#### [Document passage]
<<<<

Optimization of structures of Ru^II-H₀ and Ru^IV-H₂ show excellent agreement with both crystallographic structures. A comparison of functionals resulted on the hybrid functional B3LYP to yield the best correlation between calculated electronic transitions and experimental absorption spectra. Likewise, the exchange-correlation BPV86 functional yielded the best agreement with the experimental thermochemical data used for benchmarking for the square diagrams of the complexes investigated here (see below) and of [Ru^II/III(acac)₂(py-am(H))]^+/0/− complexes (acac = β-diketonato, and py-im(H) = 2-(2’-pyridyl)imidazole)^25-27 (Table S11).

TD-DFT calculations reproduce well the experimental UV-vis spectra of Ru^II-H₀ and Ru^IV-H₂ (Figure 3). For Ru^II-H₀, the lowest electronic transition is MLCT dπ(Ru)→π₁*(bpy), followed by MLCT dπ(Ru)→π₂*(bpy) and IL π→π₁*(bpy). In the frontier molecular orbitals (FMO’s), the LUMO, LUMO+1, LUMO+2, and LUMO+4 of Ru^II-H₀ have major contributions from the bpy π* orbitals; whereas, LUMO+3, and LUMO+5 have major contribution from the antibonding Ru d-e_g orbitals, (dz², dx²y²). HOMO, HOMO-1, and HOMO-2 are the nonbonding Ru d-t_2g orbitals, (d_xy, d_yz, d_xz); whereas HOMO-4 corresponds to bpy π orbitals. For Ru^IV-H₂, the lowest electronic transition is LMCT pN→dπ*(Ru ⚍ N) from the equatorial NH’s trans to bpy, followed by MLCT dπ(Ru)→π₁*(bpy) and IL π→π₁*(bpy). The LUMO has major contributions from the dπ(Ru ⚍ N) (π*) orbital; whereas LUMO+1, LUMO+2, and LUMO+3 are bpy (π*) orbitals. The HOMO-4, HOMO, and LUMO have major contributions of the N-amido fragment and Ru d_xy-t_2g orbital; this combination of unoccupied atomic 4d-Ru orbital (d4 configuration in pseudo-octahedral symmetry) and 2p-N orbitals results in three molecular orbitals: a bonding occupied orbital with contribution Ru-N orbitals, a non-bonding occupied with main contribution of 2pN Ru-N and a anti-bonding Ru-N orbital. Whereas HOMO-1, and HOMO-2 have major contributions from nonbonding Ru d-t_2g orbitals (d_yz, d_xz), according to its d⁴ configuration. For further details of transitions and selected frontier MO see tables S13, S14, S16, and S17. Figure S19 shows molecular orbitals centred at Ru and N-amido group to represent this electronic structure.

>>>>

#### [Written exercise 1]
In the entries below, format the lines from the line with "Screen dimensions: 1451x613" to the line with "Action: click(x=672, y=538)" as a JSON list of strings, one string per line, leaving out blank lines.

#### [Data items]

<<<<

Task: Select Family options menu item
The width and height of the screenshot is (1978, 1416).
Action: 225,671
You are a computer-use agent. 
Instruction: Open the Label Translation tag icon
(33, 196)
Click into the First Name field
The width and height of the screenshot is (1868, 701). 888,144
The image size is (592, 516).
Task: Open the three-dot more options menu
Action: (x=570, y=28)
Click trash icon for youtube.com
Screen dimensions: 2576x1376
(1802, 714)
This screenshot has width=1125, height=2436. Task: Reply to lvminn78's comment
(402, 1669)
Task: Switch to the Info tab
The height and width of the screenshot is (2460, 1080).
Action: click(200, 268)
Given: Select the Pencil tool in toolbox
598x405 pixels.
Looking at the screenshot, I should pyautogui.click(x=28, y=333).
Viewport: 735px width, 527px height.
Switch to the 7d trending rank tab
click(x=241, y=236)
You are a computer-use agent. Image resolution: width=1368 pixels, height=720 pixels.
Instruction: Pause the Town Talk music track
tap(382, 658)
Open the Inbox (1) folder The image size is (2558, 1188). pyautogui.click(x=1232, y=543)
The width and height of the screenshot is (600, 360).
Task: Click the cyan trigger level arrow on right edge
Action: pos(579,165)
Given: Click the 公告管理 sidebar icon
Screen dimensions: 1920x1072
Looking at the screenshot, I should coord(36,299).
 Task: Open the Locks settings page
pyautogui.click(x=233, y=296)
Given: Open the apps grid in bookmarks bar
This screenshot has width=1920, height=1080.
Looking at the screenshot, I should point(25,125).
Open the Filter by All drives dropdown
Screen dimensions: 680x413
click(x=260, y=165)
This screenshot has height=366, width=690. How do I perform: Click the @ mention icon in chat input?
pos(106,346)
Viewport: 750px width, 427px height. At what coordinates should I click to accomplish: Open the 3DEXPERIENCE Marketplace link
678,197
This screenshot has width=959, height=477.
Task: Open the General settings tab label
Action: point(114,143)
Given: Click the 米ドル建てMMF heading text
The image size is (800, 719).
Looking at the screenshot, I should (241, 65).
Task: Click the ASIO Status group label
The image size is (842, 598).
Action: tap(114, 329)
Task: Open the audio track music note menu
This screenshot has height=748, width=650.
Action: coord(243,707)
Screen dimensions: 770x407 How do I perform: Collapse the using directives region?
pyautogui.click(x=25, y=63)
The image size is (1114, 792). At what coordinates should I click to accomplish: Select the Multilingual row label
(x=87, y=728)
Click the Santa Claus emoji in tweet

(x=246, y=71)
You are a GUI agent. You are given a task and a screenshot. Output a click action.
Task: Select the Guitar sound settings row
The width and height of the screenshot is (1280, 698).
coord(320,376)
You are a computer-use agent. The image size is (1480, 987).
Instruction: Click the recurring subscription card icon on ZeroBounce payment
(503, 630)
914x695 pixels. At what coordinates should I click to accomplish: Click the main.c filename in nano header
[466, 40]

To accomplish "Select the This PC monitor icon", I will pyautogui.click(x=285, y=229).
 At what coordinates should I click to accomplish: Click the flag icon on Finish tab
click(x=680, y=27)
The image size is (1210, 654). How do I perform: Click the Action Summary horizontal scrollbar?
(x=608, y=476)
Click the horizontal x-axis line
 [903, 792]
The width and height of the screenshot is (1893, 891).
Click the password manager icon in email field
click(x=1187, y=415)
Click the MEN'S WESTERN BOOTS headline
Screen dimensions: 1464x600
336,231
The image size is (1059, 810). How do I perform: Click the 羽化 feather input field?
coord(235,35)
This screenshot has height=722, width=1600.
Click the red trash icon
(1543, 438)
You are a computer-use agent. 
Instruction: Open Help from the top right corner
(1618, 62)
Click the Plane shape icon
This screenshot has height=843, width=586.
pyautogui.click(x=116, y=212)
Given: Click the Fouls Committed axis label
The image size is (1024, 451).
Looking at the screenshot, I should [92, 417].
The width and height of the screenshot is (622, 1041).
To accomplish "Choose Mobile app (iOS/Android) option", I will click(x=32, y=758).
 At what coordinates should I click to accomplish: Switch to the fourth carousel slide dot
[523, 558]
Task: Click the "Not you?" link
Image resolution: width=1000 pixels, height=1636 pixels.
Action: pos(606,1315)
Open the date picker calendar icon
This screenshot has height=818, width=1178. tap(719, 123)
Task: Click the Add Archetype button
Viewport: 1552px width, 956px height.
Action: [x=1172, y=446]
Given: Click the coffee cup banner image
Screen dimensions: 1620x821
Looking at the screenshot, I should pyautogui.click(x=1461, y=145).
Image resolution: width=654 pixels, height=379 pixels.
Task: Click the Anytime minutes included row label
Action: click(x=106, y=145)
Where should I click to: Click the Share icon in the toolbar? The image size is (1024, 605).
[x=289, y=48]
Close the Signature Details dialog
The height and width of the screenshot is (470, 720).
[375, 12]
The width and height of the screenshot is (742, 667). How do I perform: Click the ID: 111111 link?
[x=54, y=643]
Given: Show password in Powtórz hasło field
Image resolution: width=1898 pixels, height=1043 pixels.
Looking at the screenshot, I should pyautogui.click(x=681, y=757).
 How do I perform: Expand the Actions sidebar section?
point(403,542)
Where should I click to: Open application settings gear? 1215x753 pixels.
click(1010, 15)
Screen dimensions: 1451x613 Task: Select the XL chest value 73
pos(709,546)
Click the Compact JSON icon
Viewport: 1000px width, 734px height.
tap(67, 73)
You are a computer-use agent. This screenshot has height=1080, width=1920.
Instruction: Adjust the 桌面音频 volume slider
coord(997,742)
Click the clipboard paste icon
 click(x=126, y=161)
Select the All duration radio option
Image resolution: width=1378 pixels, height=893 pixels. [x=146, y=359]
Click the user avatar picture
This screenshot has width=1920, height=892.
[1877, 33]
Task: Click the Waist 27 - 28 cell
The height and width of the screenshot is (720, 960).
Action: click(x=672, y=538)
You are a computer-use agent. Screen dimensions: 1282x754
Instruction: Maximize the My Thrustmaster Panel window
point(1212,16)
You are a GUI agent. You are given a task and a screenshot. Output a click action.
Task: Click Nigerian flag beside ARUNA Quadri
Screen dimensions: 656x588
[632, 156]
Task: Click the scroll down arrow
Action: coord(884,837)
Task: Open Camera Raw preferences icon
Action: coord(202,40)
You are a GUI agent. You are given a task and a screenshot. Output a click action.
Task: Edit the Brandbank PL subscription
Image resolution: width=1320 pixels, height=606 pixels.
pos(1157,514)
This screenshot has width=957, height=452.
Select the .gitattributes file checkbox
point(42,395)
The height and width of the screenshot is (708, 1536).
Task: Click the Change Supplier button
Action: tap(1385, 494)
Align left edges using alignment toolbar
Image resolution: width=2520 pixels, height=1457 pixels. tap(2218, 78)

>>>>

#### [Written exercise 2]
List every supplementary table that the DFT passage cites.

#### [Expected answer 1]
[
  "Screen dimensions: 1451x613 Task: Select the XL chest value 73",
  "pos(709,546)",
  "Click the Compact JSON icon",
  "Viewport: 1000px width, 734px height.",
  "tap(67, 73)",
  "You are a computer-use agent. This screenshot has height=1080, width=1920.",
  "Instruction: Adjust the 桌面音频 volume slider",
  "coord(997,742)",
  "Click the clipboard paste icon",
  " click(x=126, y=161)",
  "Select the All duration radio option",
  "Image resolution: width=1378 pixels, height=893 pixels. [x=146, y=359]",
  "Click the user avatar picture",
  "This screenshot has width=1920, height=892.",
  "[1877, 33]",
  "Task: Click the Waist 27 - 28 cell",
  "The height and width of the screenshot is (720, 960).",
  "Action: click(x=672, y=538)"
]

#### [Expected answer 2]
Table S11, Table S13, Table S14, Table S16, Table S17